Abstract

Room temperature ferromagnetism (RTFM) is the main condition for searching for materials to the application in spintronics. Beyond the candidates, the diluted magnetic semiconductors (DMS) are potential materials for such application. The introduction of a foreign transition metal ion in the semiconductor lattice may lead to the RTFM, where the intrinsic ferromagnetism developed by a nonmagnetic ion is preferable for spintronics application. In this work, single-phase Cu-substituted zinc oxide was synthesized by a fast polymeric precursor method, providing nanocrystallites from 4 to 11 nm. Copper hindered grain growth, even for high Cu concentrations. The crystallites assembled to superstructures with petal and spike-like morphologies, following an unconventional crystallization.
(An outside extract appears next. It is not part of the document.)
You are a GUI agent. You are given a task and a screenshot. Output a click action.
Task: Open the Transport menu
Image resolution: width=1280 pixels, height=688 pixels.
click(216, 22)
The texturization observed during the crystallization led to the development of unexpected weak RTFM. The number of oxygen vacancies is too small to promote the RTFM since few atoms of copper find attached to the vacancies. Probably the RTFM arises from overlapped spin-split bound magnetic polarons (BMP) due to the interaction of the hybridized O 2p and localized unoccupied twofold t2 subband of Cu 3d states. Although the sintering of pure and Cu-doped ZnO particles was equivalent, the electrical properties diverged. The copper insertion enhanced the resistivity and the non-linearity coefficient reached values higher than the unity. This is maybe due to the presence of copper at the grain boundaries forming a Schottky barrier. Neither the non-ohmic electrical behavior nor the RTFM from nanostructured superstructures was ever reported before.